The primary benefit of a conveyor sortation system is, of course, the labor saved by eliminating both the need to make repeated stops at the same pick location, manually transport completed picks to the shipping docks, and to individually consolidate the components of each order.
In addition, sorters provide an opportunity to scan the product as it is shipped, verifying its identity and making sure that the right product is going to the right customers. The automated scanning of barcoded products can also, in some situations, eliminate the need for scanning or data entry by the pickers, making their jobs easier and making them more efficient and more accurate. This is true for both full-case and item-picking operations. The only difference is the type of sortation and scanning equipment required.
However, if the cases picked and shipped by a company per shift are less than 10,000, automatic sorting often cannot be cost justified.

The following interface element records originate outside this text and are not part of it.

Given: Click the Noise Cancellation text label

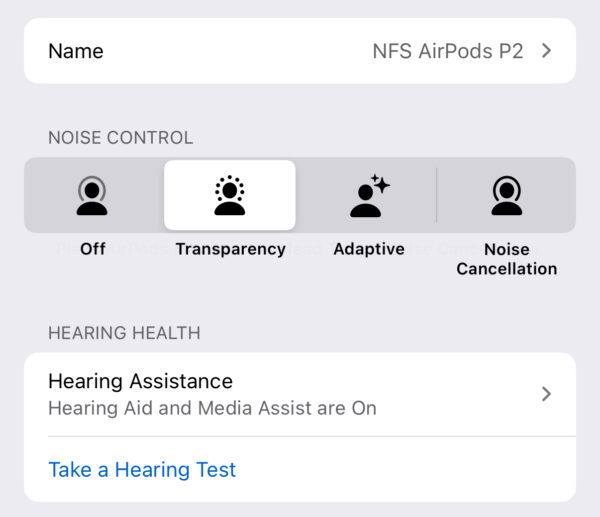Looking at the screenshot, I should (x=506, y=259).
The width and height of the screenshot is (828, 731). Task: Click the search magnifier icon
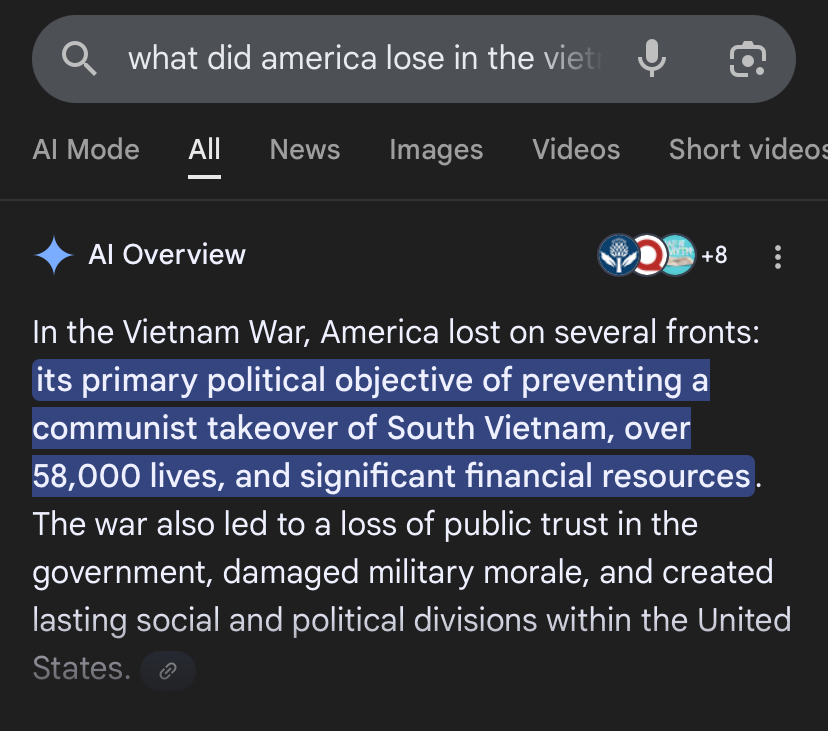(79, 58)
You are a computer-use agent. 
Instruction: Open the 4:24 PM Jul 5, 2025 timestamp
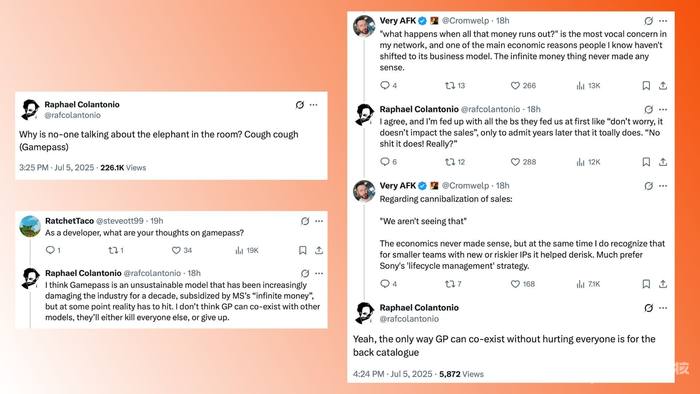coord(393,374)

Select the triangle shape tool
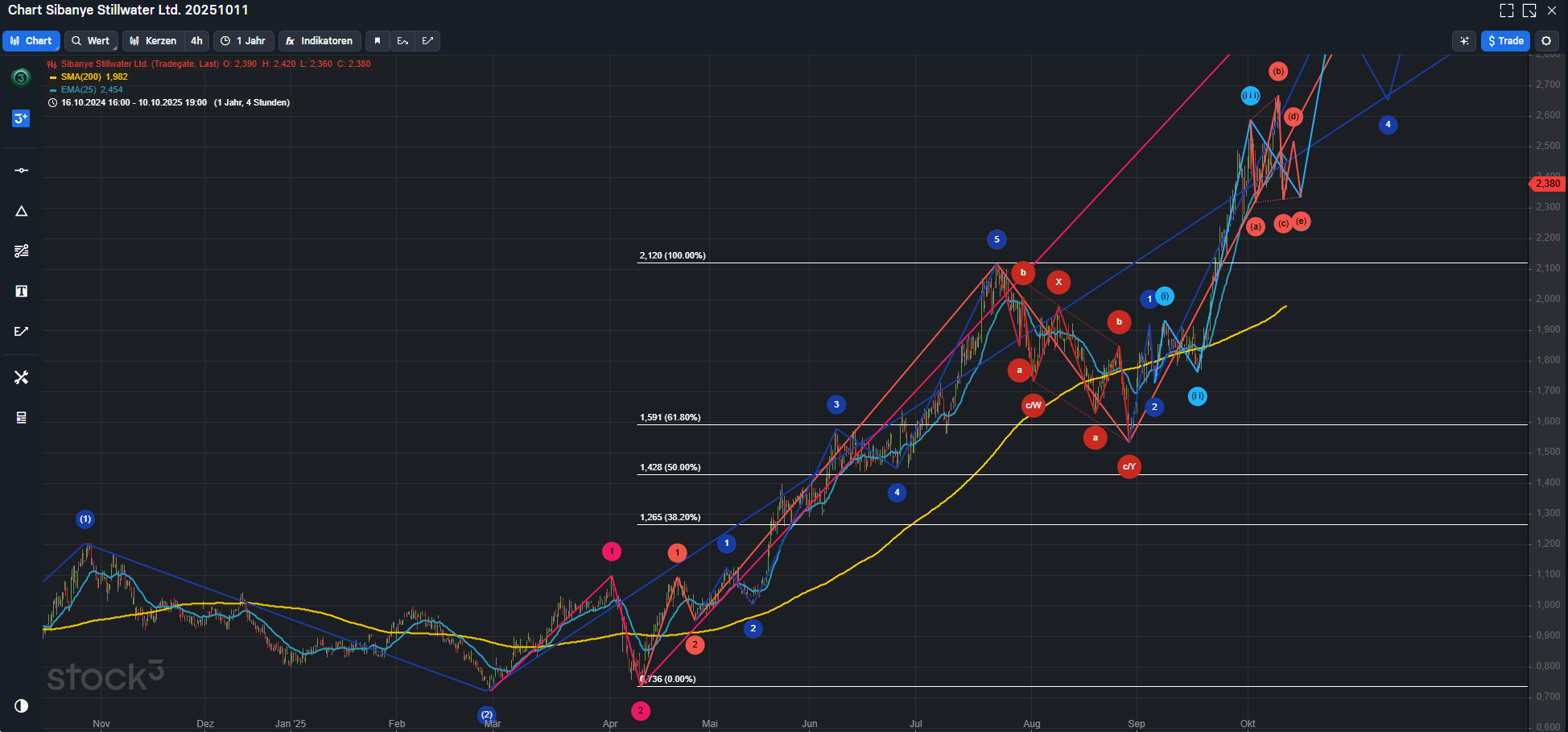click(21, 211)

Smaller operations, however, should not abandon the possibility of reducing labor costs adding mechanization. I believe a scaled down, but still effective use of automation can serve many of these companies very well, as I have seen first hand over my career.
The approach? Consider deployment of a manual sorting system utilizing a simple re-circulating conveyor loop connected via conveyors to picking areas (as illustrated below).
Manual Mechanized Sortation System
In this approach, order pickers use batch picking techniques, which are at the heart of the labor savings delivered by traditional sortation systems. As a wave or batch of orders is released to the floor, picks per location are consolidated, meaning a picker visits that location just once, and picks cartons across orders for that wave.
As the cartons are picked, they are placed on a conveyor for delivery to the sortation loop. As a result, this approach can significantly reduce travel time, always the largest element of picking costs, in full-case picking operations
The picked cartons are conveyed to the sorting area. There, however, the company doesn’t deploy a traditional (and expensive) high-speed automoted sorter. Instead, a simple circulating conveyor loop is used. A team of workers (number depending on case volume) remove cases from the conveyor loop and place them on the appropriate pallet as indicated on the customer ID label, applied in picking.